But I think that is made up for with wisdom
and learning your craft better.
But we do lose, I think, a little bit of, and the name for it is aphasia.
When you can't remember a word.
Right.
There's an extreme version of it, I think,
which is really sad.
Right, I think that's what Bruce Willis is.
They use it that, but the common use of the word aphasia
is just something that happens to everybody at every age.
It happened to me when I was young too.
Sometimes you just can't remember a word.
And it's always embarrassing because it's a common word,
and then you have to define it in the sentence.
Which, you know, if we could just find a way
to that big ball in the sky, the sun, yes, the sun.
That's what I, no it's not, but really you forget the words.
And it happened in that day, and I was like,
trying to think of, as I'm like,
fumphering along and vamping...
Or is this on the show?
No, no, no. This is just talking to somebody.
And the word I was searching for was gravitate.
To gravitate towards an opinion or something.
And it just didn't come to me for two seconds,
and then it did. But, you know, is that age, maybe?
But you have a little teeny bit of panic
when you can't remember something like that, right?
A little bit?
I would, what's one reason I love this?
Because I don't have that here.
This is just really who we are.
I'm always on this show saying,
what were we talking about?
And I don't care, because it's real,
and that's what I was going for,
but I would never do it on real time.
It would be inappropriate, and that's not what that show is,
and that's not who I am on that show.
That's another side of me, my main side.
This is my mistress, that's my wife, and my kids.
So which do you enjoy doing more?
Well, I mean, that's like saying,
which kid do you like better?
I mean, they're so different.
Like, I couldn't get away with this kind of thing there.

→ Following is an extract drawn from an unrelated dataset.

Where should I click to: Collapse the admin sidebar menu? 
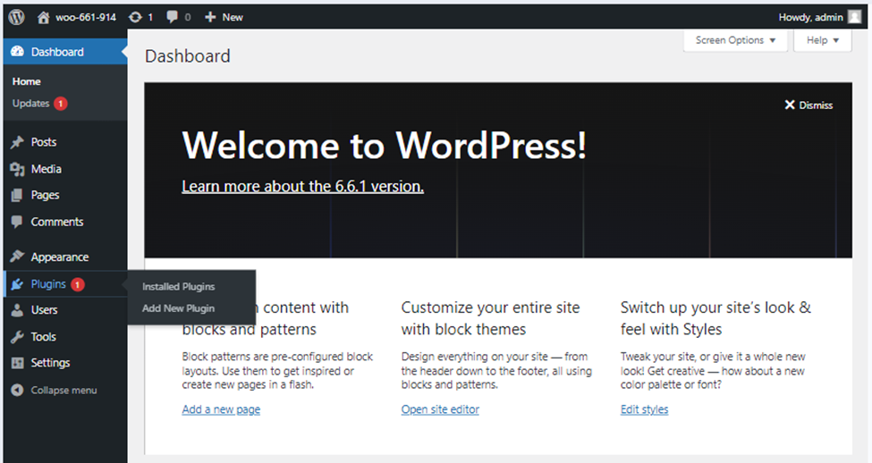[x=54, y=391]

And I also want the challenge of,
I mean, there's nothing I love more
than writing the things that went into that book,
those editorials at the end.
I spent all week on it with my writers.
But that's kind of my baby.
And it's like a little, you know,
eight minutes from 20 hours of work.
And I want it to be, you know, funny
and also saying something no one's heard before.
And, you know, it's a challenge every week.
I remember I emailed you, because I really, really loved
one of your editorials. And I know in the book,
you say you want people to be like,
yeah, wait, what?
But in this case, I really, you know,
you want to challenge people in their kind of orthodoxy.
But I just watched, this was a few weeks ago,
this must have been maybe six weeks ago,
and I loved what you had written so much, I emailed you.
And I said, it was so great.
Right, it was, I don't even remember.
I should have rewatched it, but.
Yes, I remember getting the email.
I appreciate it, because when you're on TV for 30 years,
people do take you for granted in the sense that,
they just don't, you
know, not everybody can, everybody who's a fan is not going to email you after every
show.
Yeah.
So, you know, it's so nice when you get one against another, you're just full of mitzvahs.
Well, you know, I think that I, I think I have a probably a better understanding than
the average viewer of what goes into those shows. Of course you do.
What goes into your initial interview
when you're talking to whoever's come on.
What goes into doing your panel discussion.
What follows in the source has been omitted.